11-22-2013_DL0142_Lebanon

The streets of Hamra, a busy Beirut district, are packed on Thursday nights. It’s the start of the Middle Eastern weekend, the time when friends meet at the cafes and coffee shops to celebrate the end of the workweek.
The red and white Christmas lights – even though this is not a predominantly Christian neighborhood – have just gone up.
Weekends are popular in Beirut. Hairdressers are full. Music and laughter blare out of car windows. Restaurants, despite an economic crisis, are packed.
But after Tuesday’s twin suicide bombings that ripped through concrete walls of the Iranian Embassy in the southern suburbs, killing 23 people, including an Iranian diplomat, and wounding 146, there is a clear underlying tension.
Suicide bombings in this part of the world usually trigger a retaliation. A day after the attacks, the Iranian-backed Hezbollah – the Shiite “Party of God” – warned that more bombs similar to the suicide blasts could be set off.
“But we’re Lebanese. No one is going to stay home because of the bombs,” said Hosam, who owns and runs a small business here. Born at the start of the Lebanese civil war in 1975, Hosam and his family have lived through sectarian strife before.
“The war went on until 1990, so my entire childhood and teenage years were about seeing people killed,” he said. “It was a terrible time. You see downtown Beirut now? It’s beautiful. But I remember the war. The Green Line, [which divided East and West Beirut,] the bullets, and dogs eating dead bodies on the streets.”
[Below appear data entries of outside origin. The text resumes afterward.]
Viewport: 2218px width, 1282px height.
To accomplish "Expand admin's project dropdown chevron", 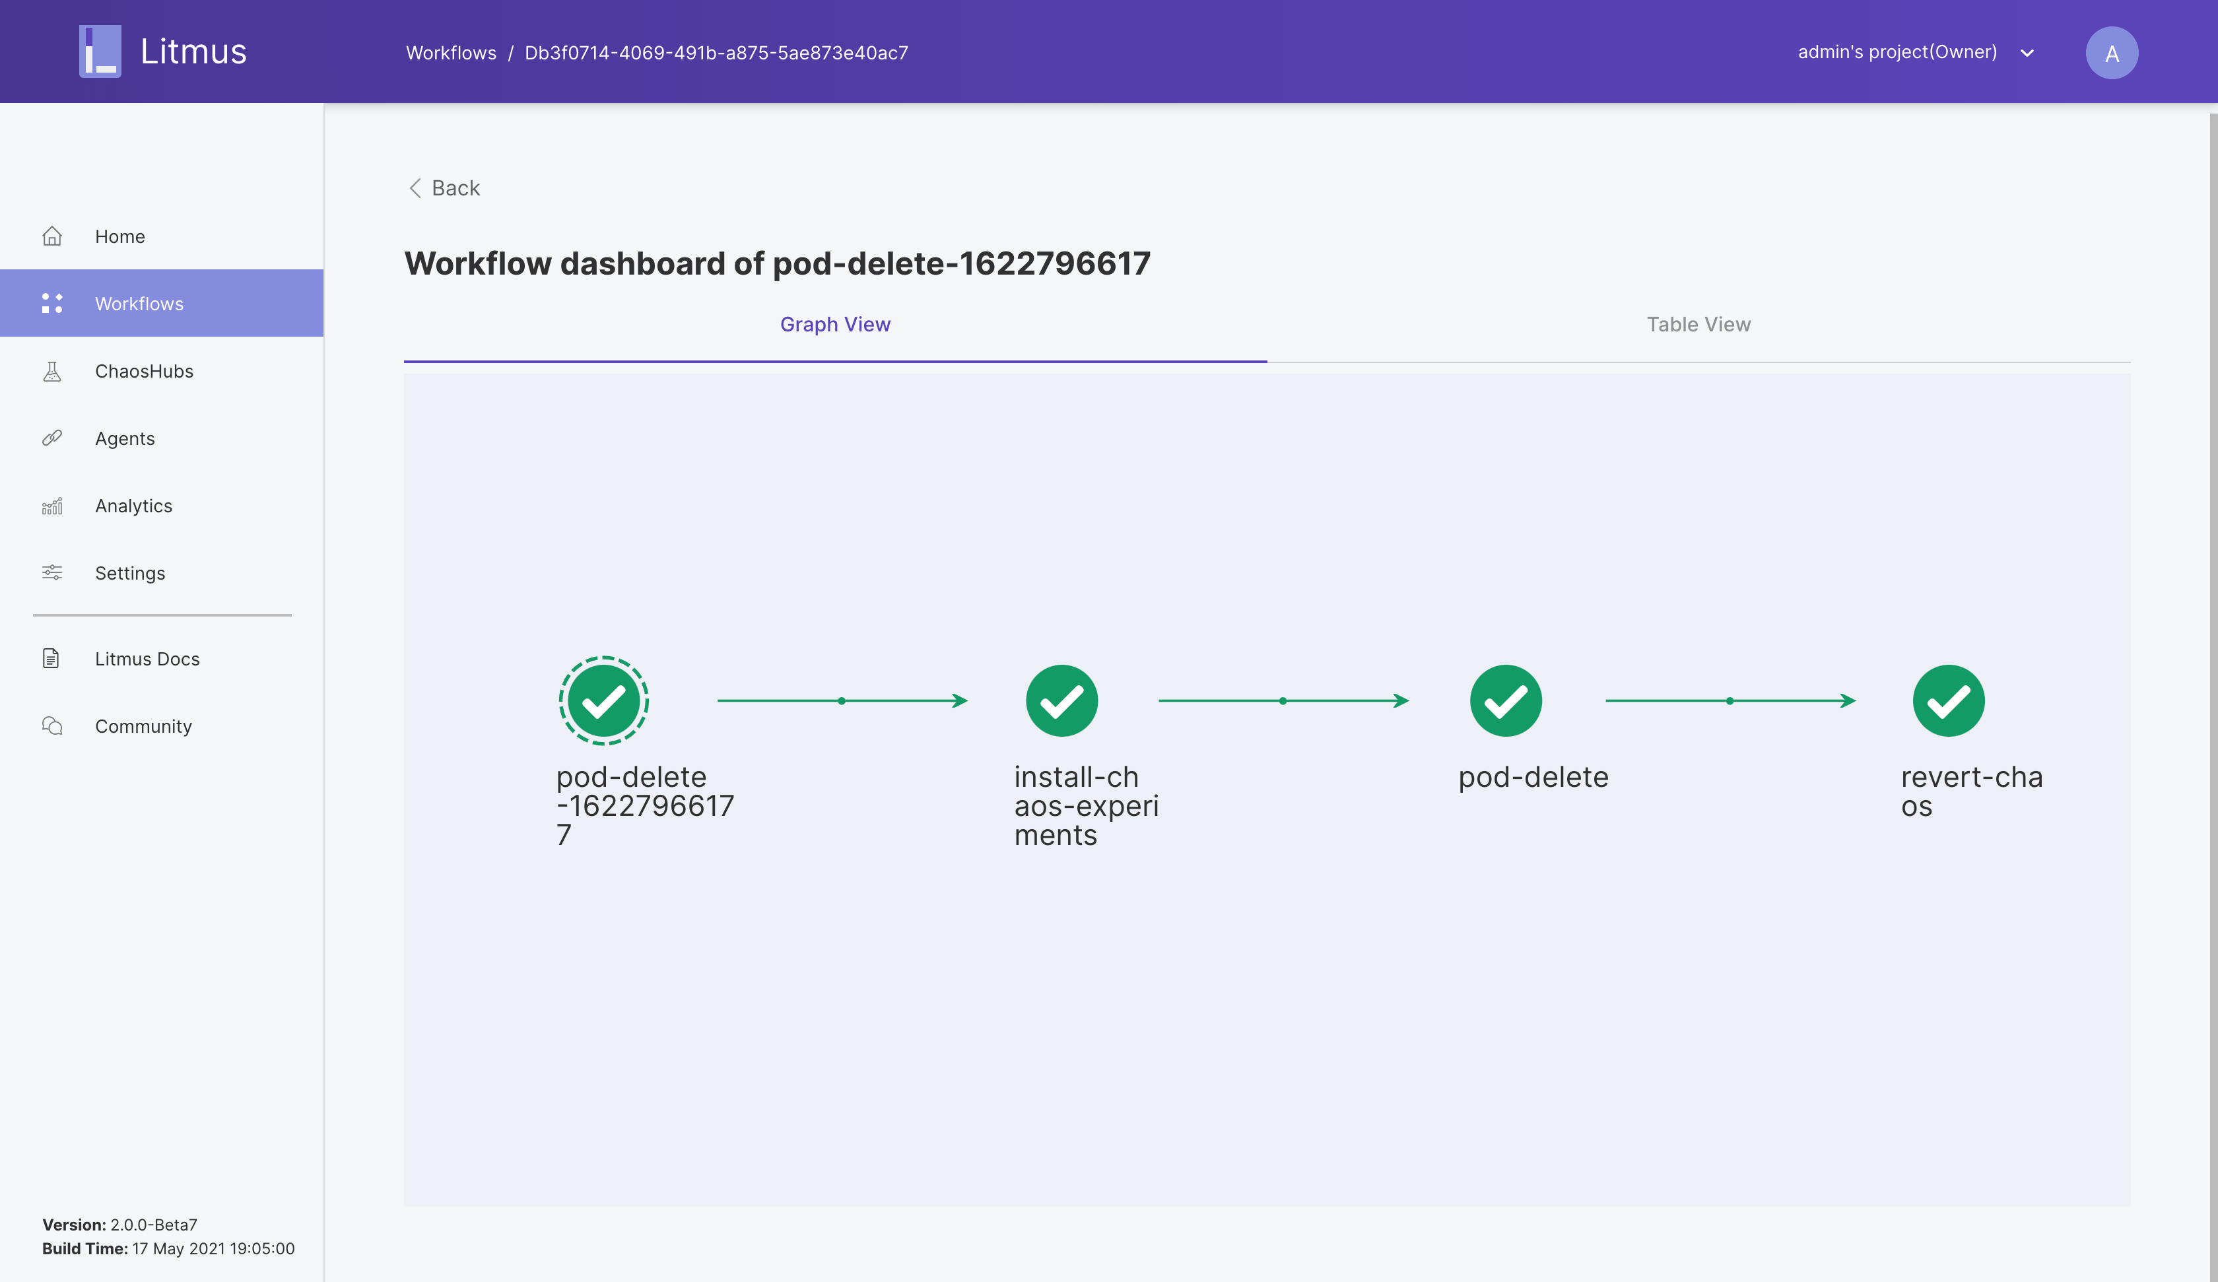I will (2027, 53).
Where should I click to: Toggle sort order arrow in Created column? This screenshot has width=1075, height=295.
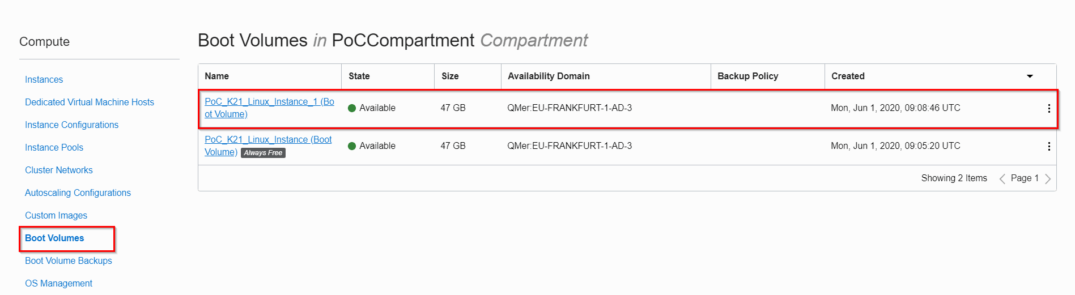click(1030, 76)
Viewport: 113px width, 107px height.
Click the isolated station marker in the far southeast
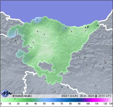(x=96, y=86)
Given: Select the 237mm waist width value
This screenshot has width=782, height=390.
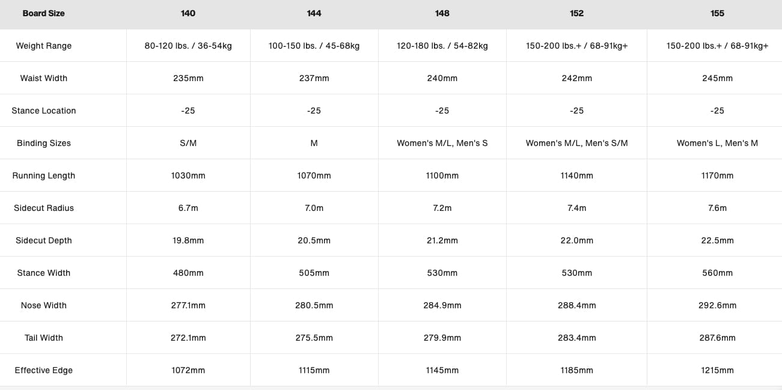Looking at the screenshot, I should [314, 78].
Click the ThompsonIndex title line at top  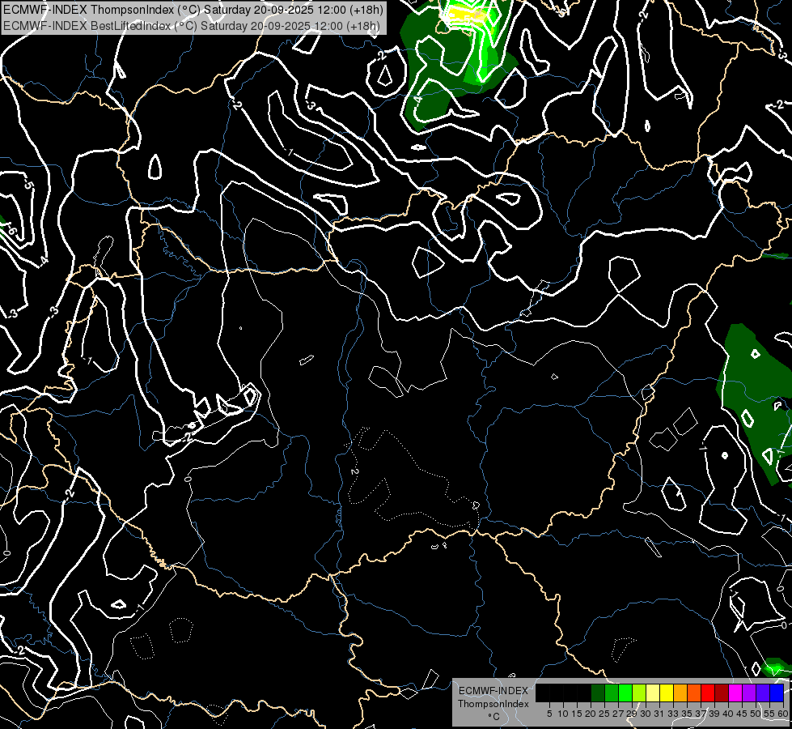(193, 11)
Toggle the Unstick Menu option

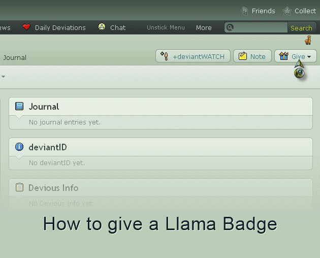click(166, 27)
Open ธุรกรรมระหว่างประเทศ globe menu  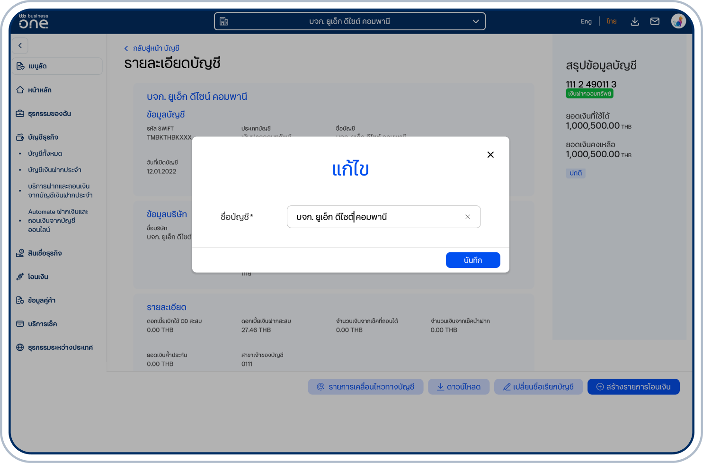(60, 347)
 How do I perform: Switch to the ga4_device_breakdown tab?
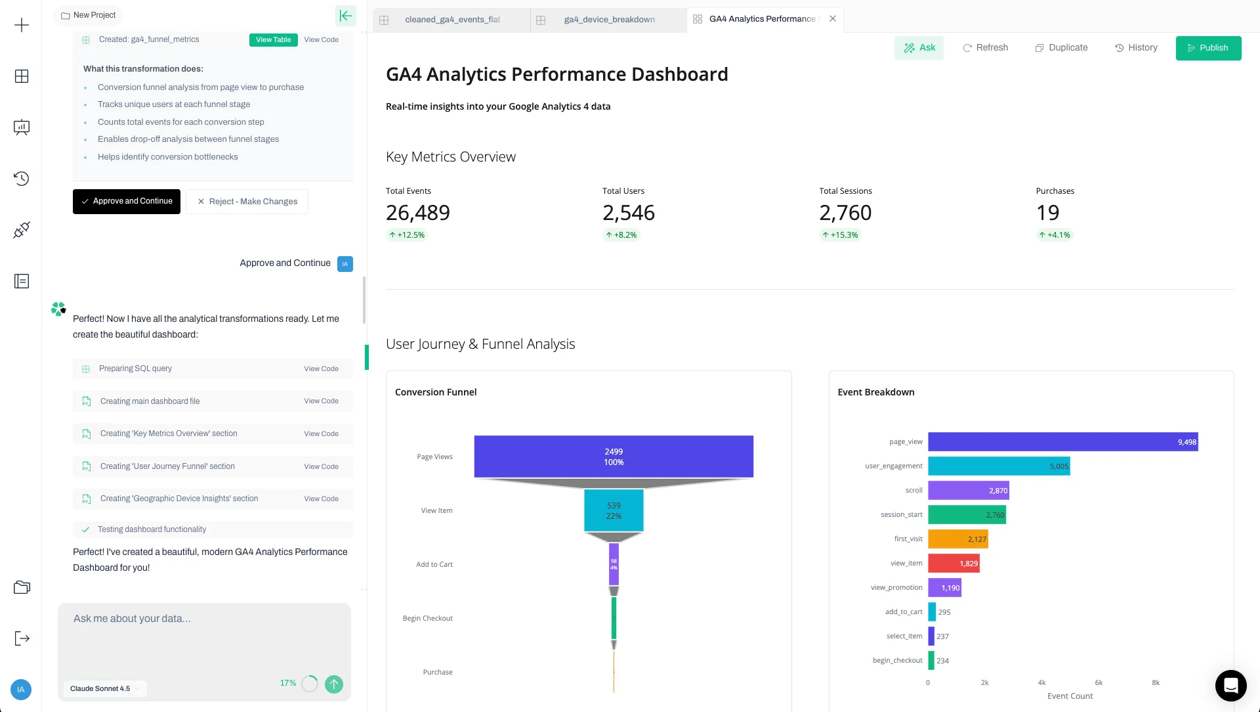click(609, 20)
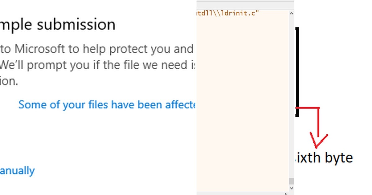Image resolution: width=372 pixels, height=195 pixels.
Task: Click the black vertical bar graphic
Action: click(298, 71)
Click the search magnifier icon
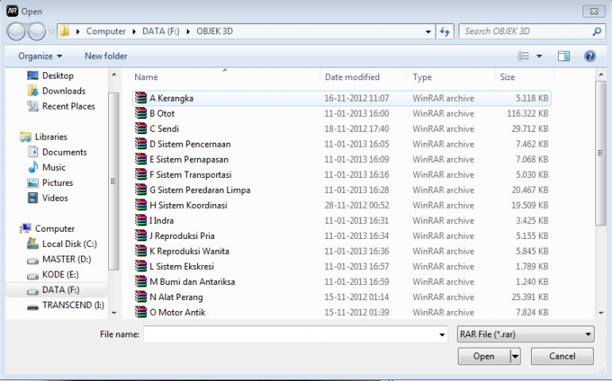 pyautogui.click(x=597, y=32)
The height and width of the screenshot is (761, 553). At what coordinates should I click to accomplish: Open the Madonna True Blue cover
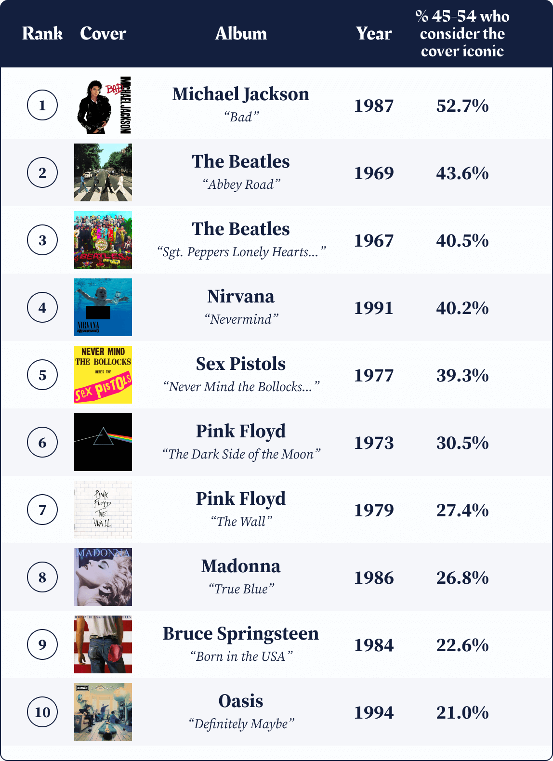point(103,577)
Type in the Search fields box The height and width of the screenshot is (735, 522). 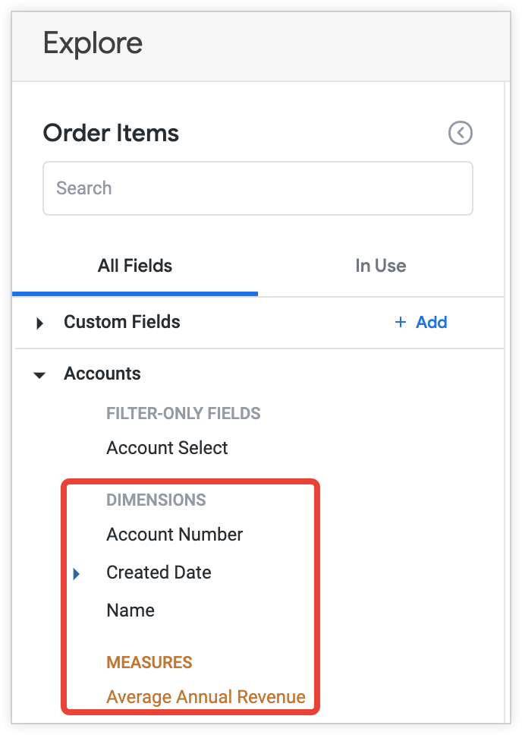(x=258, y=188)
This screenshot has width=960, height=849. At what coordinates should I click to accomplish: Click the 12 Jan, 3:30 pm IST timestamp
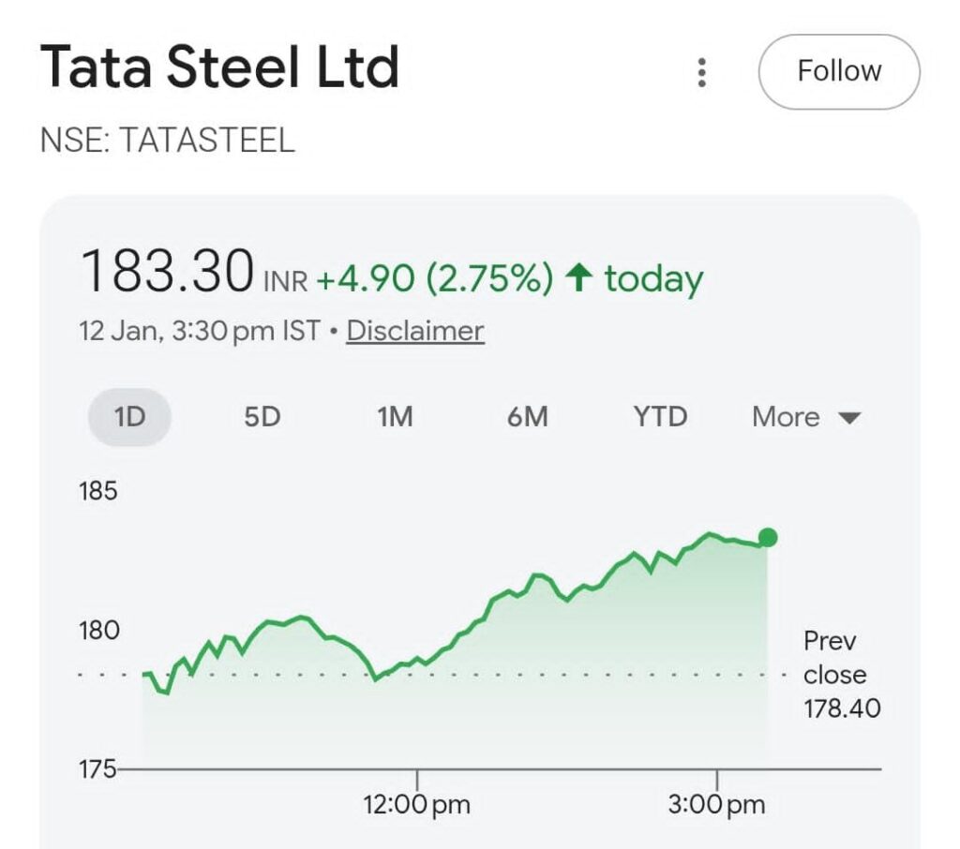pos(200,331)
Hosam does not want his two small children to experience the bomb-strewn, bloody childhood he had to endure. And yet he feels that with the escalating Sunni-Shiite tensions and the spillover from neighboring Syria’s war, his entire family will soon be affected.
The bombings were the first on an Iranian target, and the most serious in the southern suburbs, since the 32-month conflict in Syria began. The embassy is nestled deep in the heart of the fiefdom of Hezbollah – whose fighters are currently backing the regime of President Bashar al-Assad in the civil war in neighboring Syria.
Within hours, the al Qaeda–backed Abdullah Azzam brigade was boasting on Twitter, taking full credit for the attack. Sheikh Sirajuddin Zurayqat said attacks on Lebanon would continue unless Hezbollah fighters pull out of Syria.
The Sunni jihadist group the Azzam brigade is based in Lebanon but has ties to Saudi. The Saudis – along with other Sunni groups backing the Syrian rebels – are increasingly agitated by the assistance Hezbollah and Iran are giving to Assad. The rebels just lost another strategic town, Qara, north of Damascus, over the weekend and are feeling their losses acutely.
A year ago, Lebanese people did not think they could be pulled into the troubles of their neighbor. “We’ve seen too much war. We will never experience that again,” said Maria, a Christian teacher in Tripoli in northern Lebanon, when asked whether war could return to her country.
But this week, the sight of charred bodies, broken bones and families searching for loved ones near the bombing site triggers a bitter memory of the civil war. That conflict left deep scars. It broke spirits, destroyed cities, scattered families, and sent thousands of Lebanese into exile.
“Lebanon is being dragged into the Syrian conflict. The spillover is unmistakable,” said Professor Hilal Khashan from the American University in Beirut.
Khashan believes the perpetrators were clearly “jihadists from Syria who crossed the border.” He said this is the first suicide bombing in Lebanon since 1983, when, almost exactly 30 years ago, two attacks targeted the U.S. Marines and the French military headquarters, killing 299 American and French servicemen.